Given text:
= = = =
Friday, February 12, 2010

Review: Bome Midi Translator Pro 1.7.1

What is Bome's MIDI Translator? In simple terms, it can be compared to a language translator for MIDI messages. You may only understand English, but your peer can only speak German. You need someone who can translate from German to English and English to German. Bome's MIDI Translator is language independant of course. Instead, it is software produced by Bome to translate to and from MIDI protocol.

The software works with one or more input devices and one or more output devices. Each device can be a hardware device (such as a USB controller or keyboard) or virtual software, such as a program you're using. Essentially, the MIDI Translator can be programmed to intercept messages and take many different actions with them before sending them through to the output device.

The translator can edit the bytes in the MIDI message, completely block the MIDI message, route the message through without any editing, turn the MIDI message into text, or send numerous other commands to your output device.

Bome's Midi Translator can translate high resolution MIDI data into more commonly supported lower resolution data, as seen in DJ Tech Tools Mini Translator. Bome's MT can also create multiple modes of operation, utilizing as many "Shift" modifiers as you have buttons. Stanton's DaRouter demonstrates this well with their SCS.3 System.
= = = =
Record set:
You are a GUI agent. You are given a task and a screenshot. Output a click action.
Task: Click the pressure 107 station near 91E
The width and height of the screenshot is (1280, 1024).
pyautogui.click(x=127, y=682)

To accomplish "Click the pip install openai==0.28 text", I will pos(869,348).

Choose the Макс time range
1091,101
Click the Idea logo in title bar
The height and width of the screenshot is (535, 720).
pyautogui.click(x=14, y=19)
= = = =
To do:
1 - From the Bome MIDI Translator review, output everything from "What is Bome's" down to "from MIDI protocol." verbatim.
2 - According to the Bome MIDI Translator review, what example shows high resolution MIDI data being translated into lower resolution data?

Task solutions:
1 -
What is Bome's MIDI Translator? In simple terms, it can be compared to a language translator for MIDI messages. You may only understand English, but your peer can only speak German. You need someone who can translate from German to English and English to German. Bome's MIDI Translator is language independant of course. Instead, it is software produced by Bome to translate to and from MIDI protocol.

2 - DJ Tech Tools Mini Translator.